» **Given request**
Copy these lines exactly as they are, keeping every character and line break.

» **Entries shown**
* * * *

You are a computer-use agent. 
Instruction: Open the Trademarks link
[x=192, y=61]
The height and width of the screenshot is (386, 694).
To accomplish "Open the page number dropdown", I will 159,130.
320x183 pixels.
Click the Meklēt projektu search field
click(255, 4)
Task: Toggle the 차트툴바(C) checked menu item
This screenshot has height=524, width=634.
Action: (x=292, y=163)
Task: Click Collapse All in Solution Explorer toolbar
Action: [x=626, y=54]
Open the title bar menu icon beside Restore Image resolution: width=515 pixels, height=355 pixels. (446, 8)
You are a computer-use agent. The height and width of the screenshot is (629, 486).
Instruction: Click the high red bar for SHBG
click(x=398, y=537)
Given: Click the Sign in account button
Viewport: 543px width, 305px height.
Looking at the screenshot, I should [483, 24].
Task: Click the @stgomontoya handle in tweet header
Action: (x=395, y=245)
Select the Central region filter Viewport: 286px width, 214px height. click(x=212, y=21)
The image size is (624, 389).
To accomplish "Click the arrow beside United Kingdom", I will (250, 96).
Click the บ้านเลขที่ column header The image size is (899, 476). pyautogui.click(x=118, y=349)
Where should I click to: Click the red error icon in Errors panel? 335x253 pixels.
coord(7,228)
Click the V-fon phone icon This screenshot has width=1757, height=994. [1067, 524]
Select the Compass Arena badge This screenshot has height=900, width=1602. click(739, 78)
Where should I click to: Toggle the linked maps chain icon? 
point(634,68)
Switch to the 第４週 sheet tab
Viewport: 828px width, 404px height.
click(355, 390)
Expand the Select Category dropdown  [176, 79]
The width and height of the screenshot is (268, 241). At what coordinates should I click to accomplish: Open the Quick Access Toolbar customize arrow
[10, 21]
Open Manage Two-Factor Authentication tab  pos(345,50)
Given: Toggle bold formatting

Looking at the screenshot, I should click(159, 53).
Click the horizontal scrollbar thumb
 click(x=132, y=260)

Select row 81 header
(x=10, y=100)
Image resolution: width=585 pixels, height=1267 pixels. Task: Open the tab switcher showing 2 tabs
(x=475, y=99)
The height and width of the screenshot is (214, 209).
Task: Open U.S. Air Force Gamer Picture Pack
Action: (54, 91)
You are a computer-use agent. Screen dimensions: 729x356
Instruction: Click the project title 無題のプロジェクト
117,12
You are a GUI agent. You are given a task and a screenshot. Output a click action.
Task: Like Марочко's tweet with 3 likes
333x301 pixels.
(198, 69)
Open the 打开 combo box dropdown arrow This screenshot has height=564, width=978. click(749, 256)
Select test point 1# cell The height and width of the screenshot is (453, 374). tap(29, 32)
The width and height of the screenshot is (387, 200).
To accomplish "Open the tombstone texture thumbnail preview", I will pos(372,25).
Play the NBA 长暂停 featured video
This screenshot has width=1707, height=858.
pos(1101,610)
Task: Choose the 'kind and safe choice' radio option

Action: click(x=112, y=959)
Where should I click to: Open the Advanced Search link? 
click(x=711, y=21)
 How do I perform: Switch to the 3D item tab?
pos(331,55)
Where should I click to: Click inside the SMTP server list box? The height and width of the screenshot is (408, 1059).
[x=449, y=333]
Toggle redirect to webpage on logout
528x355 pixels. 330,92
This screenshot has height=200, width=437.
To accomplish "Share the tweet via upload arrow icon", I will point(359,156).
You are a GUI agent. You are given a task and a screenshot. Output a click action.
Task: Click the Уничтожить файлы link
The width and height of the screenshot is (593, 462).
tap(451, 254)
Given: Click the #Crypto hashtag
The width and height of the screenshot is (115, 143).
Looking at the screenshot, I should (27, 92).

* * * *

» **Full answer**
You are a computer-use agent. 
Instruction: Open the Trademarks link
[x=192, y=61]
The height and width of the screenshot is (386, 694).
To accomplish "Open the page number dropdown", I will 159,130.
320x183 pixels.
Click the Meklēt projektu search field
click(255, 4)
Task: Toggle the 차트툴바(C) checked menu item
This screenshot has height=524, width=634.
Action: (x=292, y=163)
Task: Click Collapse All in Solution Explorer toolbar
Action: [x=626, y=54]
Open the title bar menu icon beside Restore Image resolution: width=515 pixels, height=355 pixels. (446, 8)
You are a computer-use agent. The height and width of the screenshot is (629, 486).
Instruction: Click the high red bar for SHBG
click(x=398, y=537)
Given: Click the Sign in account button
Viewport: 543px width, 305px height.
Looking at the screenshot, I should [483, 24].
Task: Click the @stgomontoya handle in tweet header
Action: (x=395, y=245)
Select the Central region filter Viewport: 286px width, 214px height. click(x=212, y=21)
The image size is (624, 389).
To accomplish "Click the arrow beside United Kingdom", I will (250, 96).
Click the บ้านเลขที่ column header The image size is (899, 476). pyautogui.click(x=118, y=349)
Where should I click to: Click the red error icon in Errors panel? 335x253 pixels.
coord(7,228)
Click the V-fon phone icon This screenshot has width=1757, height=994. [1067, 524]
Select the Compass Arena badge This screenshot has height=900, width=1602. click(739, 78)
Where should I click to: Toggle the linked maps chain icon? 
point(634,68)
Switch to the 第４週 sheet tab
Viewport: 828px width, 404px height.
click(355, 390)
Expand the Select Category dropdown  [176, 79]
The width and height of the screenshot is (268, 241). At what coordinates should I click to accomplish: Open the Quick Access Toolbar customize arrow
[10, 21]
Open Manage Two-Factor Authentication tab  pos(345,50)
Given: Toggle bold formatting

Looking at the screenshot, I should click(159, 53).
Click the horizontal scrollbar thumb
 click(x=132, y=260)

Select row 81 header
(x=10, y=100)
Image resolution: width=585 pixels, height=1267 pixels. Task: Open the tab switcher showing 2 tabs
(x=475, y=99)
The height and width of the screenshot is (214, 209).
Task: Open U.S. Air Force Gamer Picture Pack
Action: (54, 91)
You are a computer-use agent. Screen dimensions: 729x356
Instruction: Click the project title 無題のプロジェクト
117,12
You are a GUI agent. You are given a task and a screenshot. Output a click action.
Task: Like Марочко's tweet with 3 likes
333x301 pixels.
(198, 69)
Open the 打开 combo box dropdown arrow This screenshot has height=564, width=978. click(749, 256)
Select test point 1# cell The height and width of the screenshot is (453, 374). tap(29, 32)
The width and height of the screenshot is (387, 200).
To accomplish "Open the tombstone texture thumbnail preview", I will pos(372,25).
Play the NBA 长暂停 featured video
This screenshot has width=1707, height=858.
pos(1101,610)
Task: Choose the 'kind and safe choice' radio option

Action: click(x=112, y=959)
Where should I click to: Open the Advanced Search link? 
click(x=711, y=21)
 How do I perform: Switch to the 3D item tab?
pos(331,55)
Where should I click to: Click inside the SMTP server list box? The height and width of the screenshot is (408, 1059).
[x=449, y=333]
Toggle redirect to webpage on logout
528x355 pixels. 330,92
This screenshot has height=200, width=437.
To accomplish "Share the tweet via upload arrow icon", I will point(359,156).
You are a GUI agent. You are given a task and a screenshot. Output a click action.
Task: Click the Уничтожить файлы link
The width and height of the screenshot is (593, 462).
tap(451, 254)
Given: Click the #Crypto hashtag
The width and height of the screenshot is (115, 143).
Looking at the screenshot, I should (27, 92).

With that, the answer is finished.